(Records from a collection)
_ _ _ _ _

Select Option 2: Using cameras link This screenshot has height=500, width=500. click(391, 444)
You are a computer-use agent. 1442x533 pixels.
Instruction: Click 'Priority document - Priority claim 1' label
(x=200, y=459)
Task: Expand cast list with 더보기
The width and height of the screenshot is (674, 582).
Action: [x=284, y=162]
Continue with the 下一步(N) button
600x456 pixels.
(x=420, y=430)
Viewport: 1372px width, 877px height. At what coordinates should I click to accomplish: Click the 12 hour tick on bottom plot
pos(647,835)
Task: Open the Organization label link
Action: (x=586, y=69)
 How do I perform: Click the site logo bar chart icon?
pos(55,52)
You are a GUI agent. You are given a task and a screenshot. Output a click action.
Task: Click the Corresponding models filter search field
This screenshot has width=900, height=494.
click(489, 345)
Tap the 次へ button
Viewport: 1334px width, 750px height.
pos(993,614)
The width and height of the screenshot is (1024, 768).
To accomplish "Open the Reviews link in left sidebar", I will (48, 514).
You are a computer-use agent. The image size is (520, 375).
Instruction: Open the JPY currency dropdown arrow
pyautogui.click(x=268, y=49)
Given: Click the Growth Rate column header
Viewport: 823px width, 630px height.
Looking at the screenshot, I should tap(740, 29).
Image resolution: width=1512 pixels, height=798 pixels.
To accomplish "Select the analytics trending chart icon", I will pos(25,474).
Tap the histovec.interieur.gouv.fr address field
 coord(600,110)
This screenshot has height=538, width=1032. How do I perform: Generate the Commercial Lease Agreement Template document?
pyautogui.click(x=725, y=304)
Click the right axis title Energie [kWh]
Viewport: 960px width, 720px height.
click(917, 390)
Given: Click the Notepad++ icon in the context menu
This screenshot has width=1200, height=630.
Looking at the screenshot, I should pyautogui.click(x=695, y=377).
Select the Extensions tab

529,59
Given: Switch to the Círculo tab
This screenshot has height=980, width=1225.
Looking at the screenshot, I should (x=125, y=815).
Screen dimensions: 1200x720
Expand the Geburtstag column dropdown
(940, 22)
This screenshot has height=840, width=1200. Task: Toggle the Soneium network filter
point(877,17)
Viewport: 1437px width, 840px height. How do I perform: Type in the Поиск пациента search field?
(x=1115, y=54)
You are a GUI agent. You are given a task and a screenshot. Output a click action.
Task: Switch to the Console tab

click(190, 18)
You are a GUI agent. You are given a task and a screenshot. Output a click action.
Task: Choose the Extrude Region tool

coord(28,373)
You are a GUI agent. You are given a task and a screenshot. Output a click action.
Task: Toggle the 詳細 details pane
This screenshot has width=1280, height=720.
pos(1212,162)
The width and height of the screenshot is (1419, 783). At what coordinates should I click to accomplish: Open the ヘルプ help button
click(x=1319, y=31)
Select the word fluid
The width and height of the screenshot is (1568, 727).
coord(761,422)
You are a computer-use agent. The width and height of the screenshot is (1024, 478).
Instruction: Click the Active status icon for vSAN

_ _ _ _ _

• **TASK BRIEF**: Search the records line by line for the word "computer" and copy every line where it appears.

• **TASK RESULT**:
You are a computer-use agent. 1442x533 pixels.
You are a computer-use agent. The image size is (520, 375).
You are a computer-use agent. The width and height of the screenshot is (1024, 478).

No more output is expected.